Dogs that jump up are often difficult control both on and off lead and they cause many problems for owners, such as tearing and leaving muddy paw prints over clothes; causing accidents and injuries from scratches and knocking people over and upsetting guests or passing walkers. Dogs can also give themselves back injuries through the bad posture they maintain in jumping up and resting paws on people.
Many owners effectively resolve jumping up in some scenarios, but not others. They ask me to help and assume there will be a simple, ‘one size fits all answer’. But there isn’t, the key to stopping jumping up, is to understand why the behavior is happening and then to address the underlying reason. Reasons include:
- Greetings – many puppies jump up to try to lick faces in greeting humans. Many think this is cute and reward this behavior with fuss, so the jumping up is reinforced and continues.
- Attention – when someone is too busy to focus on them, a dog may jump up to get attention, even if it is just a sharp rebuke – it’s better than being ignored!
- Frustration – some dogs do not know what their owner is asking them to do, so they try out behaviors that have worked before. The owner may give up asking and the dog has ‘resolved the situation.
- Fear – some nervous dogs jump up for physical reassurance.
- Joy – children jump when they are happy - as do many dogs!
In order to work out your dog’s motivation for jumping, you will need to observe when they do it, what the trigger is and what they get from it that makes them repeat it. Once you know this, you can change the behavior. You may realize that sometimes your dog jumps up to greet, sometimes it is because she seems a little nervous – this is normal! But trying to use the same methods to address both scenarios is not likely to work as the underlying reason is different and each need addressing.
What to do About Frustrated Jumping
Some dogs jump because they feel frustrated. This often happens in training a stay. Owners mistakenly hold on for far too long before praising and rewarding a stay. In frustration, the dog may jump up for a treat in the owner’s hand or pocket, breaking the stay.

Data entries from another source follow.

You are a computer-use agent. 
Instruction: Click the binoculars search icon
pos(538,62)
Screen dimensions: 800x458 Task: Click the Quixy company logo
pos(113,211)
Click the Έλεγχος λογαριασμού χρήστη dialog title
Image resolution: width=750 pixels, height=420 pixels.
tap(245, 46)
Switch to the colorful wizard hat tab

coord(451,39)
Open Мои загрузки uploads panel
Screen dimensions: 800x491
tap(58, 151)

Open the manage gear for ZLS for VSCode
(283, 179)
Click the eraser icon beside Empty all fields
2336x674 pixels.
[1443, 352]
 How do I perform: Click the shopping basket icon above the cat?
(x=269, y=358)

Although he may get scolded and not get the treat, to him, that still beats not getting any attention and the boredom of the training. When owners start again, the dog begins to jump out of the stay faster and faster, frustrated at the pointless and unrewarding exercise. The solution is simple, make the exercise less frustrating. Drop the duration of the stay, rewarding for short stays little and often to build your dog’s understanding of what he needs to do when he hears that word and then (and only then) gradually increase the duration again. Not doing this will just train your dog to jump every time he hears the word ‘Stay’. Help your dog work past his frustration by making the training exercise easier for your dog. Do be aware though, if your dog jumps when he is frustrated, this behavior will likely surface again in other frustrating situations, so watch for this behavior and help your dog work past this each time.